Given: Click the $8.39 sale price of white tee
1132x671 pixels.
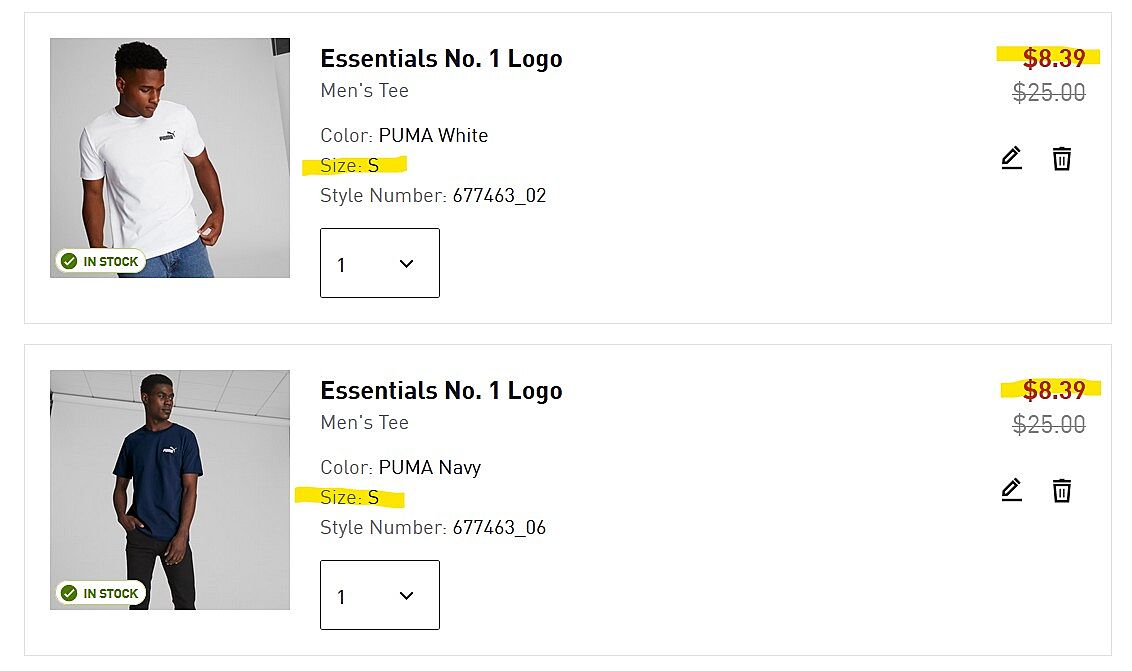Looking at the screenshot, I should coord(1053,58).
··········
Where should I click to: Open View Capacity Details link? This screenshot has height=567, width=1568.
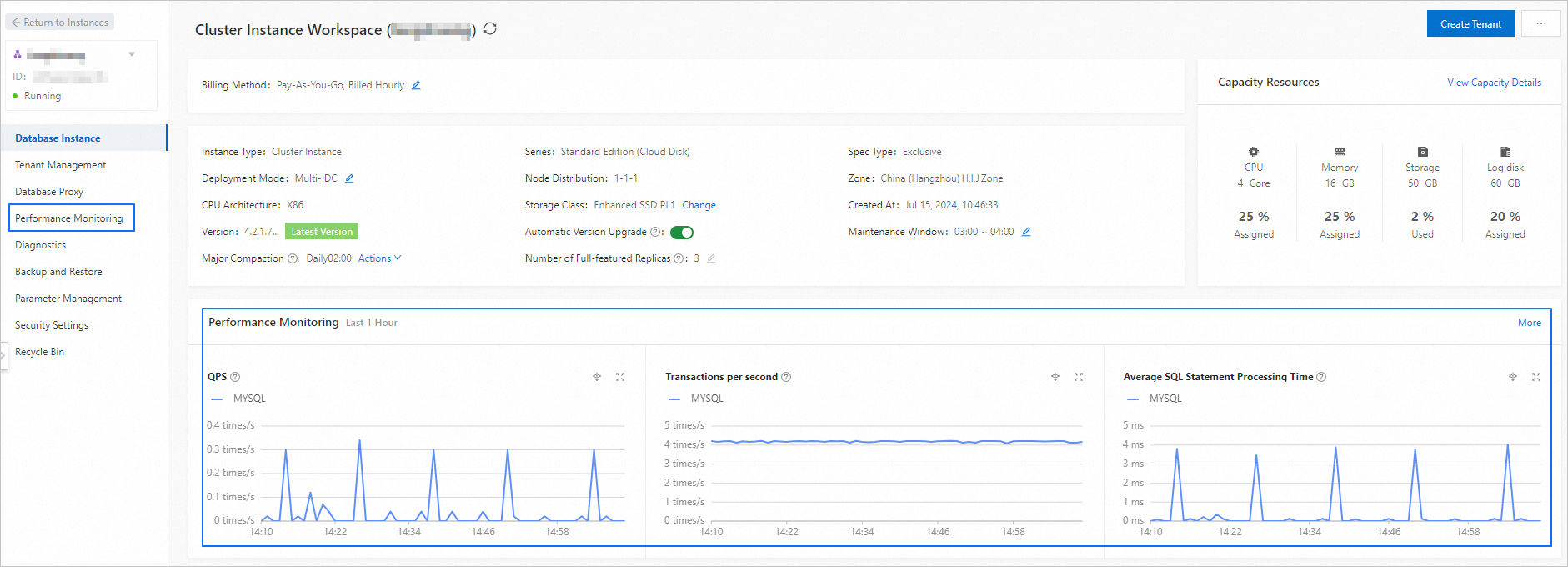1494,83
··········
**What you are asked to do:**
Copy the records word for word, starting at the line with "Given: Click the" and ending at the line with "Looking at the". Omit the pictures.

**Response to this task:**
Given: Click the $8.39 sale price of white tee
1132x671 pixels.
Looking at the screenshot, I should coord(1053,58).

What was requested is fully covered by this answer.